Y entonces, de pronto, su cuerpo se tornó extrañamente traslúcido. Un espeluznante aullido se elevó de las entrañas del bote y el océano rompió contra él. Pinky se sujetó con fuerza a la borda. En cualquier momento podía verse arrojada a las agitadas aguas. Dejó escapar un grito, pues no deseaba encontrar la muerte en el despiadado océano ni verse así separada de Maji y de Nimish. Invocó a Matsya, el pez colosal que encarna a Vishnú y que salvó a Manu, el progenitor de la humanidad, del primer gran diluvio que había devastado la tierra. «¡Mándame también a mí tu barca de conchas!» Luego, oteando las infinitas aguas que la rodeaban, se acordó de pronto de la sequía que había dejado huérfanas a Parvati y a Kuntal. Recordó la fotografía de sus demacrados padres que había salido en la prensa, el periódico tiernamente envuelto en un paño bandhani amarillo y rojo que lo protegía. «Para que no olvide nunca que debo sobrevivir a toda costa», había dicho Parvati aquel lejano día en el cuarto de baño.
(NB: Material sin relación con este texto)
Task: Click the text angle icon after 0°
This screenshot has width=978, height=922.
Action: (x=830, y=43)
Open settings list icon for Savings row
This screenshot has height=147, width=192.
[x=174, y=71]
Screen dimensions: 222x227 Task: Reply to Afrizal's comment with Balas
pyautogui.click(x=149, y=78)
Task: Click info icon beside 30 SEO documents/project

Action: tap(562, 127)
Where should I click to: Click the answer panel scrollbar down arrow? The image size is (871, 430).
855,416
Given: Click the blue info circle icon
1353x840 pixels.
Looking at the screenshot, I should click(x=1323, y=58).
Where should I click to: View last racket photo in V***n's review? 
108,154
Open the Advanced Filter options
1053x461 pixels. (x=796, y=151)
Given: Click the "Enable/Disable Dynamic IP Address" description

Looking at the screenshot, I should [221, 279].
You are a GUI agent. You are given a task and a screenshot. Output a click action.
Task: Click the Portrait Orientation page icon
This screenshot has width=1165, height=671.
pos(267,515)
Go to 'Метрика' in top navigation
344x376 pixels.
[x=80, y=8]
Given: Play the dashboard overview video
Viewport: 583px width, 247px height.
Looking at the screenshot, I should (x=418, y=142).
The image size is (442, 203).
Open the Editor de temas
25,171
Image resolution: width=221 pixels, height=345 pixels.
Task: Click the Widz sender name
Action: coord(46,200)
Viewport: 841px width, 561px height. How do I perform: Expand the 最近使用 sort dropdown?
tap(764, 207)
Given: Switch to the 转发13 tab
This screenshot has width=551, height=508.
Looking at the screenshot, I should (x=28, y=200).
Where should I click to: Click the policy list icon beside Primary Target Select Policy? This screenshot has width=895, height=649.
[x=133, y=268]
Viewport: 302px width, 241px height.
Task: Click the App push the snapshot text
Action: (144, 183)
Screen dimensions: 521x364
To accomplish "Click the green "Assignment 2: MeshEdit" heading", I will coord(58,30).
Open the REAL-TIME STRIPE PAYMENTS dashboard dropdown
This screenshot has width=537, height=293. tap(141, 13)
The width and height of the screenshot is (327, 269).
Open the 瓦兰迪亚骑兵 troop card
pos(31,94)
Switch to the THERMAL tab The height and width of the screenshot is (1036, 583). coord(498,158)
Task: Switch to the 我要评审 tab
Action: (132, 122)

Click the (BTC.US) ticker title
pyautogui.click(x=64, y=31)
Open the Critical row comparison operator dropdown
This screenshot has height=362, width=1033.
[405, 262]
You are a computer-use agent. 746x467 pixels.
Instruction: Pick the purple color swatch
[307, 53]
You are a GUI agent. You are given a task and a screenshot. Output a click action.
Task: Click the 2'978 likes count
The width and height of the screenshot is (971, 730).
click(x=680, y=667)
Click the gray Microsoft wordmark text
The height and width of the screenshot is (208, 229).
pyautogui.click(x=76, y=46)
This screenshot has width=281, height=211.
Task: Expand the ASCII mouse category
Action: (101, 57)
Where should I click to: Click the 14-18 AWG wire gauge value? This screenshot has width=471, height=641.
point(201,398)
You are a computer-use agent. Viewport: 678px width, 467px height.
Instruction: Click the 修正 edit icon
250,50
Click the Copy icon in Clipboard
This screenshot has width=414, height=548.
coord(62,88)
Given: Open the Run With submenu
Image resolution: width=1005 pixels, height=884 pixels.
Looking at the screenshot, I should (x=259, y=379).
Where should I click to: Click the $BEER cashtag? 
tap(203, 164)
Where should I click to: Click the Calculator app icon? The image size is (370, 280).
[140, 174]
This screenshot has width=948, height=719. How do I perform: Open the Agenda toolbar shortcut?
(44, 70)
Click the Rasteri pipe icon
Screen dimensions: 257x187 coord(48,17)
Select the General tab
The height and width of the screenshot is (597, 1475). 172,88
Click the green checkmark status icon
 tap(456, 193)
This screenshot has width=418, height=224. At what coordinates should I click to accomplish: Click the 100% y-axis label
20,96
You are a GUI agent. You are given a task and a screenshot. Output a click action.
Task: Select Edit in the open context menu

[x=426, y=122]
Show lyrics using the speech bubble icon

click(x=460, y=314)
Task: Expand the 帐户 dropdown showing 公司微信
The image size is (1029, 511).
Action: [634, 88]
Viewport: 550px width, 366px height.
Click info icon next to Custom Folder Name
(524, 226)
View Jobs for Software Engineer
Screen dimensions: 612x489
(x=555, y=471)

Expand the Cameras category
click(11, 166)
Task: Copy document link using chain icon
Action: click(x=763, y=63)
Los ojos de Pinky se posaron en un remo medio roto que descansaba dentro del bote.

—¡Lovely, didi, volvamos, por favor! —le gritó en el estruendo ensordecedor.

—¿Quieres saber quién ahogó al bebé? —gritó Lovely. Su ropa mojada se ajustaba contra su delgado cuerpo, revelando unos músculos tensos y jóvenes.

—¡No! —gritó Pinky—. ¡No, no, no!

—He estado esperando todo este tiempo, vigilándote —dijo Lovely—. No temas. Te liberaré.

Se inclinó entonces hacia Pinky y la agarró con firmeza de la mano al tiempo que se llevaba la otra al corazón.

—¡No! —gritó Pinky.

El océano burbujeó, colándose en el pequeño bote y balanceándolo como un juguete. Pinky sintió que algo empezaba a penetrar en su cuerpo y que una tensión letal le asía del pecho. Con toda la fuerza que aún le quedaba, se lanzó a un lado sobre el remo y lo agitó en el aire. Un espantoso chillido brotó de la boca de Lovely cuando cayó al agua por la borda y el pesado contenido de su bolso la arrastró hacia el fondo. Un torrente de agua rompió contra el bote, arrojando a Pinky contra un lateral de la pequeña embarcación.

La mano de Lovely emergió de pronto de las oscuras aguas, cerrándose en el aire.

Pinky se inclinó sobre la borda precaria y peligrosamente para agarrarla.